TASK PROMPT: Return every one of the following rows verbatim, with no alterations to any character.

RECORD EXTRACTS:
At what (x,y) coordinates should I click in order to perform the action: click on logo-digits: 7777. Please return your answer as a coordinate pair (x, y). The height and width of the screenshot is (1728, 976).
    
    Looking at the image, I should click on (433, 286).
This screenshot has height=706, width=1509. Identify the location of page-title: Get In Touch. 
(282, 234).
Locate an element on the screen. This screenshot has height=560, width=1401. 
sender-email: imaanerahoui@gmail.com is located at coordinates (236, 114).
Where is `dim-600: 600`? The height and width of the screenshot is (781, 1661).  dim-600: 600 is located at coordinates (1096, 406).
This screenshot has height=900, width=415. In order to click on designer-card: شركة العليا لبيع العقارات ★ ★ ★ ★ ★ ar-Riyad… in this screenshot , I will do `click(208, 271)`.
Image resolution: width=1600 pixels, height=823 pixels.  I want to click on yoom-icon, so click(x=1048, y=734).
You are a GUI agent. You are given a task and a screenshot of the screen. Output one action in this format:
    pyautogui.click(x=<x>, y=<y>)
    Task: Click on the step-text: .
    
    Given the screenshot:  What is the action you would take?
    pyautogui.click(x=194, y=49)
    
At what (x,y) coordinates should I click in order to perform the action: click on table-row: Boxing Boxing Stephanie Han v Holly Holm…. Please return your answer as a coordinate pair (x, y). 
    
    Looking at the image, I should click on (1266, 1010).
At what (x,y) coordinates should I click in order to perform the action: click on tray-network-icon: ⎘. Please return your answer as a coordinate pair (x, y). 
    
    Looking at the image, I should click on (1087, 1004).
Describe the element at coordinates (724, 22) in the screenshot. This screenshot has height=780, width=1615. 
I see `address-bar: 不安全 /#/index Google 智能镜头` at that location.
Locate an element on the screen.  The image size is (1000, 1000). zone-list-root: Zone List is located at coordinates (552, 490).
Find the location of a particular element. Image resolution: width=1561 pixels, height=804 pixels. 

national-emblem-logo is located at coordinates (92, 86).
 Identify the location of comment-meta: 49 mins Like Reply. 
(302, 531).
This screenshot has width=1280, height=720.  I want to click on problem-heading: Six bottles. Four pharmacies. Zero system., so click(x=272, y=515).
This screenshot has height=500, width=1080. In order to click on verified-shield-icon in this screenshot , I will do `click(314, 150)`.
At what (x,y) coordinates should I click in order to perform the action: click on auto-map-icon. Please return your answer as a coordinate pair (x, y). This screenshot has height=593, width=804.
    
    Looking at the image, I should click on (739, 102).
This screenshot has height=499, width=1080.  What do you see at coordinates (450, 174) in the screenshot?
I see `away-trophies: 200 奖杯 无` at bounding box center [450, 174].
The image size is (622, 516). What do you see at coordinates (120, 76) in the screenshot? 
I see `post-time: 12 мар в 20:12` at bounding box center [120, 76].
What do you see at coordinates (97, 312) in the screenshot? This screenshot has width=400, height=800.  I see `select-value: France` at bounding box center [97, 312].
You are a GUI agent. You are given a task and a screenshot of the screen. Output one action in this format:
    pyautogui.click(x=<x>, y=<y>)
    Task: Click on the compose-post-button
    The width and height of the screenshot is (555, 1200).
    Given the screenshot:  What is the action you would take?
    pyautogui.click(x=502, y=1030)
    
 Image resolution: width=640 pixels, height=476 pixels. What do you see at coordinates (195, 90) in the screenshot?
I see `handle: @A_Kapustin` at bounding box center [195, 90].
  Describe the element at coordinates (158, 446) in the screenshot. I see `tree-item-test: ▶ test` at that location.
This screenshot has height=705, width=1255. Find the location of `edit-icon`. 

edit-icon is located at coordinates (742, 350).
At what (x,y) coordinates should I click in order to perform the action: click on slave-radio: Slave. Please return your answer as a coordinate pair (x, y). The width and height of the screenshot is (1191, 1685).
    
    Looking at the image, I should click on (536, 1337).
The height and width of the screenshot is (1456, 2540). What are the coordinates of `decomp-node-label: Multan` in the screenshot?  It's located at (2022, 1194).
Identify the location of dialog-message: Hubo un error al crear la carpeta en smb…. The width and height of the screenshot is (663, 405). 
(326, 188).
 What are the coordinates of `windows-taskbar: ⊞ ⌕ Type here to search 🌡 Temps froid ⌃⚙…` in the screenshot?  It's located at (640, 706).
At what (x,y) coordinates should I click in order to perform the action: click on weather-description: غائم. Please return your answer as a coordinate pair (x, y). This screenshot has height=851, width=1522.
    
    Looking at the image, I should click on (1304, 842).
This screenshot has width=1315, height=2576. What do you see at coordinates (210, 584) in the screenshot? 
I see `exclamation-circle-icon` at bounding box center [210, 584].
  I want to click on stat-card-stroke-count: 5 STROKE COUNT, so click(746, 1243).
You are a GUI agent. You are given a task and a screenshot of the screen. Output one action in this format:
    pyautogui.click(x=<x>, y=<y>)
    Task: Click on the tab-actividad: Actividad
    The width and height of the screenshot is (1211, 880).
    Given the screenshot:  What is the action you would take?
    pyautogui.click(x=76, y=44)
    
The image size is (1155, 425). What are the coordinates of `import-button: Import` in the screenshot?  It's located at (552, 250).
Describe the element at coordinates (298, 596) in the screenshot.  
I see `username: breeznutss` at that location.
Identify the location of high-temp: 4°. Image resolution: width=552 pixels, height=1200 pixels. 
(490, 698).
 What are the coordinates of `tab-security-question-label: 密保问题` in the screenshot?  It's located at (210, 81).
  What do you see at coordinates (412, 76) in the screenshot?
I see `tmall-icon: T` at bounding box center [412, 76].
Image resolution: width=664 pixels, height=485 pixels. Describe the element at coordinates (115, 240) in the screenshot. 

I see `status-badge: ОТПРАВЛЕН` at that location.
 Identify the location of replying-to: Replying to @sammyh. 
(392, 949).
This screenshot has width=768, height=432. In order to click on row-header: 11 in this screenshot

WRITTEN ANSWER:
At what (x,y) coordinates should I click in order to perform the action: click on logo-digits: 7777. Please return your answer as a coordinate pair (x, y). The height and width of the screenshot is (1728, 976).
    
    Looking at the image, I should click on (433, 286).
This screenshot has height=706, width=1509. Identify the location of page-title: Get In Touch. 
(282, 234).
Locate an element on the screen. This screenshot has height=560, width=1401. 
sender-email: imaanerahoui@gmail.com is located at coordinates (236, 114).
Where is `dim-600: 600`? The height and width of the screenshot is (781, 1661).  dim-600: 600 is located at coordinates (1096, 406).
This screenshot has height=900, width=415. In order to click on designer-card: شركة العليا لبيع العقارات ★ ★ ★ ★ ★ ar-Riyad… in this screenshot , I will do `click(208, 271)`.
Image resolution: width=1600 pixels, height=823 pixels.  I want to click on yoom-icon, so click(x=1048, y=734).
You are a GUI agent. You are given a task and a screenshot of the screen. Output one action in this format:
    pyautogui.click(x=<x>, y=<y>)
    Task: Click on the step-text: .
    
    Given the screenshot:  What is the action you would take?
    pyautogui.click(x=194, y=49)
    
At what (x,y) coordinates should I click in order to perform the action: click on table-row: Boxing Boxing Stephanie Han v Holly Holm…. Please return your answer as a coordinate pair (x, y). 
    
    Looking at the image, I should click on (1266, 1010).
At what (x,y) coordinates should I click in order to perform the action: click on tray-network-icon: ⎘. Please return your answer as a coordinate pair (x, y). 
    
    Looking at the image, I should click on (1087, 1004).
Describe the element at coordinates (724, 22) in the screenshot. This screenshot has height=780, width=1615. 
I see `address-bar: 不安全 /#/index Google 智能镜头` at that location.
Locate an element on the screen.  The image size is (1000, 1000). zone-list-root: Zone List is located at coordinates (552, 490).
Find the location of a particular element. Image resolution: width=1561 pixels, height=804 pixels. 

national-emblem-logo is located at coordinates (92, 86).
 Identify the location of comment-meta: 49 mins Like Reply. 
(302, 531).
This screenshot has width=1280, height=720.  I want to click on problem-heading: Six bottles. Four pharmacies. Zero system., so click(x=272, y=515).
This screenshot has height=500, width=1080. In order to click on verified-shield-icon in this screenshot , I will do `click(314, 150)`.
At what (x,y) coordinates should I click in order to perform the action: click on auto-map-icon. Please return your answer as a coordinate pair (x, y). This screenshot has height=593, width=804.
    
    Looking at the image, I should click on (739, 102).
This screenshot has height=499, width=1080.  What do you see at coordinates (450, 174) in the screenshot?
I see `away-trophies: 200 奖杯 无` at bounding box center [450, 174].
The image size is (622, 516). What do you see at coordinates (120, 76) in the screenshot? 
I see `post-time: 12 мар в 20:12` at bounding box center [120, 76].
What do you see at coordinates (97, 312) in the screenshot? This screenshot has width=400, height=800.  I see `select-value: France` at bounding box center [97, 312].
You are a GUI agent. You are given a task and a screenshot of the screen. Output one action in this format:
    pyautogui.click(x=<x>, y=<y>)
    Task: Click on the compose-post-button
    The width and height of the screenshot is (555, 1200).
    Given the screenshot:  What is the action you would take?
    pyautogui.click(x=502, y=1030)
    
 Image resolution: width=640 pixels, height=476 pixels. What do you see at coordinates (195, 90) in the screenshot?
I see `handle: @A_Kapustin` at bounding box center [195, 90].
  Describe the element at coordinates (158, 446) in the screenshot. I see `tree-item-test: ▶ test` at that location.
This screenshot has height=705, width=1255. Find the location of `edit-icon`. 

edit-icon is located at coordinates (742, 350).
At what (x,y) coordinates should I click in order to perform the action: click on slave-radio: Slave. Please return your answer as a coordinate pair (x, y). The width and height of the screenshot is (1191, 1685).
    
    Looking at the image, I should click on (536, 1337).
The height and width of the screenshot is (1456, 2540). What are the coordinates of `decomp-node-label: Multan` in the screenshot?  It's located at (2022, 1194).
Identify the location of dialog-message: Hubo un error al crear la carpeta en smb…. The width and height of the screenshot is (663, 405). 
(326, 188).
 What are the coordinates of `windows-taskbar: ⊞ ⌕ Type here to search 🌡 Temps froid ⌃⚙…` in the screenshot?  It's located at (640, 706).
At what (x,y) coordinates should I click in order to perform the action: click on weather-description: غائم. Please return your answer as a coordinate pair (x, y). This screenshot has height=851, width=1522.
    
    Looking at the image, I should click on (1304, 842).
This screenshot has width=1315, height=2576. What do you see at coordinates (210, 584) in the screenshot? 
I see `exclamation-circle-icon` at bounding box center [210, 584].
  I want to click on stat-card-stroke-count: 5 STROKE COUNT, so click(746, 1243).
You are a GUI agent. You are given a task and a screenshot of the screen. Output one action in this format:
    pyautogui.click(x=<x>, y=<y>)
    Task: Click on the tab-actividad: Actividad
    The width and height of the screenshot is (1211, 880).
    Given the screenshot:  What is the action you would take?
    pyautogui.click(x=76, y=44)
    
The image size is (1155, 425). What are the coordinates of `import-button: Import` in the screenshot?  It's located at (552, 250).
Describe the element at coordinates (298, 596) in the screenshot.  
I see `username: breeznutss` at that location.
Identify the location of high-temp: 4°. Image resolution: width=552 pixels, height=1200 pixels. 
(490, 698).
 What are the coordinates of `tab-security-question-label: 密保问题` in the screenshot?  It's located at (210, 81).
  What do you see at coordinates (412, 76) in the screenshot?
I see `tmall-icon: T` at bounding box center [412, 76].
Image resolution: width=664 pixels, height=485 pixels. Describe the element at coordinates (115, 240) in the screenshot. 

I see `status-badge: ОТПРАВЛЕН` at that location.
 Identify the location of replying-to: Replying to @sammyh. 
(392, 949).
This screenshot has width=768, height=432. In order to click on row-header: 11 in this screenshot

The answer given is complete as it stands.